Y ahora, súbitamente, descubría que todo era sencillo, y había bastado con intercambiar el papel de víctima por el de verdugo.

A la crueldad había que responder con sadismo; a la injusticia con tiranía, y a los azotes con asesinatos. El resultado a la vista estaba: había pasado de ser
la Iguana Oberlus
, un monstruoso arponero, hijo del Averno, a Oberlus, rey de Hood, y tal vez, algún día, rey de Las Galápagos.

Ya no necesitaba excusarse por su aspecto y su presencia, ni pasar las noches en vela ofreciendo sacrificios a Elegbá para que le cambiase las facciones. La puta diosa negra podía pudrirse en sus hediondos pantanos dahomeyanos, porque ya él, Oberlus, jamás pediría nada a nadie. Ni siquiera a los dioses.

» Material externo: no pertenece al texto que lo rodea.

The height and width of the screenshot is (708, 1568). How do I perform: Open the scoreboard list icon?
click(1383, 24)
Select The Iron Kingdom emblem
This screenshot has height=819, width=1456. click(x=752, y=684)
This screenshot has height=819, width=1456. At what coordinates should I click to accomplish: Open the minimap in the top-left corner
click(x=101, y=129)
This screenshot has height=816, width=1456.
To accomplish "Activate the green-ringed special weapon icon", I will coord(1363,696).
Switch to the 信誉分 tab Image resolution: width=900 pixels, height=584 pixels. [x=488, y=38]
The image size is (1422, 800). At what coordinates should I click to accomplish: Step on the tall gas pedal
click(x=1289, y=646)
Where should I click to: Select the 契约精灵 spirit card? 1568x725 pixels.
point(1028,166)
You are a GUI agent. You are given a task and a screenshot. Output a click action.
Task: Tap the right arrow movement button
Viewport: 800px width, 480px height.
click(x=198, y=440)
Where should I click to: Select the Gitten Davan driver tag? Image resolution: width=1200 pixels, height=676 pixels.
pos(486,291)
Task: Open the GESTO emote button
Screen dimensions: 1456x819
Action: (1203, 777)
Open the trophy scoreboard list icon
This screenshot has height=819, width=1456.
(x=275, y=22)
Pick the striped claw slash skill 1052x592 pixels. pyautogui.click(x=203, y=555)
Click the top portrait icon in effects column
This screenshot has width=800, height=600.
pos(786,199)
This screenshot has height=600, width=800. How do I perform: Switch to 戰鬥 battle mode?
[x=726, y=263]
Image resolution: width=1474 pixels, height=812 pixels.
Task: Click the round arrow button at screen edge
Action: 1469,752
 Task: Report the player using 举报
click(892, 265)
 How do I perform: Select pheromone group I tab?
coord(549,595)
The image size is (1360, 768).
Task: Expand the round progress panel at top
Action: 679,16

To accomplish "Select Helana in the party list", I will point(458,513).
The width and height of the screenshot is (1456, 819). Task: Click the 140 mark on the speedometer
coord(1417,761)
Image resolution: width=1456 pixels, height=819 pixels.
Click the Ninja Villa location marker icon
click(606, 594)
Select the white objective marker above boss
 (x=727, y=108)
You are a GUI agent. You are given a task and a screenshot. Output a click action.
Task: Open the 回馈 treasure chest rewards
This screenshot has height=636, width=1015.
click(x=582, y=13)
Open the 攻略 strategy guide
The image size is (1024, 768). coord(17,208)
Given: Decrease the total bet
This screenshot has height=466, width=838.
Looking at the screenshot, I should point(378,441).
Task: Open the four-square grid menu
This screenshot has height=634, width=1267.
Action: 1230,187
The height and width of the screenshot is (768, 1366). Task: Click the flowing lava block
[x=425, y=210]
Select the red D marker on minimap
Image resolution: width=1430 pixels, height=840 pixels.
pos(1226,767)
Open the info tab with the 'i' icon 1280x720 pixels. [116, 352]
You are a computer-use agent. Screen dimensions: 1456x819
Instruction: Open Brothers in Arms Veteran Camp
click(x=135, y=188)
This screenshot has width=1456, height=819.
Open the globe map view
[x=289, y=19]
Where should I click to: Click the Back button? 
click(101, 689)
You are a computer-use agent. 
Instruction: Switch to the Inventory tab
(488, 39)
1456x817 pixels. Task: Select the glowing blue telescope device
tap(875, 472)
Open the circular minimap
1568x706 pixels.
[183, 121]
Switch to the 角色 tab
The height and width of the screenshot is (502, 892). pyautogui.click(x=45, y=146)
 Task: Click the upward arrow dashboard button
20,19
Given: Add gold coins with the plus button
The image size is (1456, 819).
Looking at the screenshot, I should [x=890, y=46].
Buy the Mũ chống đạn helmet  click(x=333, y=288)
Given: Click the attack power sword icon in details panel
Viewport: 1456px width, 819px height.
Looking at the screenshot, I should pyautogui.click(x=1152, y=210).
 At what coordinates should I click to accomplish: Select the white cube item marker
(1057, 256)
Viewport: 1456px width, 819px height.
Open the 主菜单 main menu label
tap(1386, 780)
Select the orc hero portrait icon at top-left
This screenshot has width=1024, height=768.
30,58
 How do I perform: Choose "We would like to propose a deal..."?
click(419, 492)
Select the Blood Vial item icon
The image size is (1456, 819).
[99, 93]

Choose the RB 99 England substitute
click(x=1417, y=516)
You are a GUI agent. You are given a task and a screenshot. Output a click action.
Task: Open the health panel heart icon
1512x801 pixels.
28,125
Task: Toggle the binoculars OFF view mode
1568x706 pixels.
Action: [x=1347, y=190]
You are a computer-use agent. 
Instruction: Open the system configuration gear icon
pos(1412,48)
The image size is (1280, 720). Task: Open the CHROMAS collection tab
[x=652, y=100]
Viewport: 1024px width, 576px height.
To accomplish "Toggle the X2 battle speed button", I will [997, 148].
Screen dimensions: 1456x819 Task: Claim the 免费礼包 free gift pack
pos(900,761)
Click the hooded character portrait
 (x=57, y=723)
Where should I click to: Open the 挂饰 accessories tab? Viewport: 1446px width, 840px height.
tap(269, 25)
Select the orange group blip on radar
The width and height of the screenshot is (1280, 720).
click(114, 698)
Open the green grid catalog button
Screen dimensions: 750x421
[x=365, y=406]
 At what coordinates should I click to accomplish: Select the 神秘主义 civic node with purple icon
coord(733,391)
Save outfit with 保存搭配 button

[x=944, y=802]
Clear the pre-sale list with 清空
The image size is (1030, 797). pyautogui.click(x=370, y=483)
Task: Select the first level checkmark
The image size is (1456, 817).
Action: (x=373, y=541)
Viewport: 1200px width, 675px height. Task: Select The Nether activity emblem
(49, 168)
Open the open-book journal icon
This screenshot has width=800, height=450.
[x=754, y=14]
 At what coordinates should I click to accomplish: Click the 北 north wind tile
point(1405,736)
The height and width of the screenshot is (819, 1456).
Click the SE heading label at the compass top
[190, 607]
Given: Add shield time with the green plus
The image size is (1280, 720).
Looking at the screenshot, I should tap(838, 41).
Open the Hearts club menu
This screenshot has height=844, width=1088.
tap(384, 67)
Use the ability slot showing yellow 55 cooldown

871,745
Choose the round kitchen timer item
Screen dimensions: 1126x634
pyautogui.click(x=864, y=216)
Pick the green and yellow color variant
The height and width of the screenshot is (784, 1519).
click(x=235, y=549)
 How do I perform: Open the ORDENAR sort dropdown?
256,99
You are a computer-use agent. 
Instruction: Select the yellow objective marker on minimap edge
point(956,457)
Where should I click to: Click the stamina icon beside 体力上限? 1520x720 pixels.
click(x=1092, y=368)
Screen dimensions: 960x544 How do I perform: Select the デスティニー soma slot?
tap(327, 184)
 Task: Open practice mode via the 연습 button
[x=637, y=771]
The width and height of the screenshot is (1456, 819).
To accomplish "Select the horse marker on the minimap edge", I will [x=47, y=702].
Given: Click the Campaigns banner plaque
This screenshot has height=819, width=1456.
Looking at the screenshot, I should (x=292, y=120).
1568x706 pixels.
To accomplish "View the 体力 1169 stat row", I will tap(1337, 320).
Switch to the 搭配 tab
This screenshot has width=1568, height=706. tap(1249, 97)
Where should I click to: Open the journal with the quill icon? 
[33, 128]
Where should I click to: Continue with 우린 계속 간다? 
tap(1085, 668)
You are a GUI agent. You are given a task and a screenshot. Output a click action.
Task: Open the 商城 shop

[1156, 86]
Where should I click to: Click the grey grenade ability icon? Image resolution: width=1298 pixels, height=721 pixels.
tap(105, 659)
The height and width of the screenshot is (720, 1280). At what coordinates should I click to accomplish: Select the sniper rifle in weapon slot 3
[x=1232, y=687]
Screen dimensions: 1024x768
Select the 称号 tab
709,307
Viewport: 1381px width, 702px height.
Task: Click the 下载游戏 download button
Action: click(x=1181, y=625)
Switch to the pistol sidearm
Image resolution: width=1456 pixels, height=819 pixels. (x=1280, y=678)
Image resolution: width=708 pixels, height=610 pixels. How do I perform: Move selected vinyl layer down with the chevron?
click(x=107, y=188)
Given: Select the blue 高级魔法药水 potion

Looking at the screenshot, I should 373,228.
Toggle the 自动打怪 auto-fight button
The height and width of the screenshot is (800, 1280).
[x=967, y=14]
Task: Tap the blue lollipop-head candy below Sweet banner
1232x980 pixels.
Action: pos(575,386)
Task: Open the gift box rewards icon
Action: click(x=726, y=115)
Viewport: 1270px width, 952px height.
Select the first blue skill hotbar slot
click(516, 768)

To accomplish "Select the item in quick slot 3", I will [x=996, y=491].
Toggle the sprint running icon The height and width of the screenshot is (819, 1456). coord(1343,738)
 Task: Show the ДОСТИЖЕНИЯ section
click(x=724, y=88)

Lo que deseaba, lo tomaba por la fuerza, y a quien se le oponía, lo aniquilaba.

Y así el mundo entendía.

Tumbado en su roca, paseaba el catalejo sobre la isla y distinguía a sus súbditos, doblado el espinazo, afanados en trabajar doce horas diarias sin pronunciar palabra ni dejar escapar una queja. Disciplinados y sumisos, ni siquiera se atrevían a alzar el rostro hacia donde él se encontraba por miedo a que pudiera estar enfocándoles en ese instante. Incluso para hacer sus necesidades tenían que darse prisa y mantenerse bien visibles, porque sabían que —de ocultarse— su «rey» era muy capaz de descender de su trono y azotarles.

Cada tres días revisaba con sumo cuidado sus cadenas, advirtiéndoles que, quien pretendiera librarse de ellas, estaba condenado a una pena que iba, desde perder un pie, a la ejecución inmediata.

Y sabían que lo haría.

Su crueldad y su indiferencia ante el dolor ajeno había alcanzado las más altas cotas de lo infrahumano, y podía asegurarse que —sin disfrutar por ello— tampoco experimentaba el más leve síntoma de compasión cuando aplicaba, o hacía aplicar, aquellos refinados castigos a los que tan a menudo echaba mano para mantener la disciplina.

Esa disciplina era lo único que parecía importarle, y se comportaba como una máquina de guerra que lo arrasara todo a su paso con tal de alcanzar sus objetivos.

Aquellos hombres, aquellas bestias, o aquellas cosas, que poco le importaba la diferencia, eran «suyas», y únicamente tenían razón de ser en cuanto a que le fueran o no de utilidad.

De igual modo, la mujer que mantenía encerrada en la cueva constituía tan sólo un objeto para su disfrute personal —como
El Quijote o La Odisea
—, y así como a nadie se le ocurriría escandalizarse en exceso porque alguien arrancase una página a un libro, tampoco él se escandalizaría si un día se le antojaba arrancarle un dedo a su cautiva.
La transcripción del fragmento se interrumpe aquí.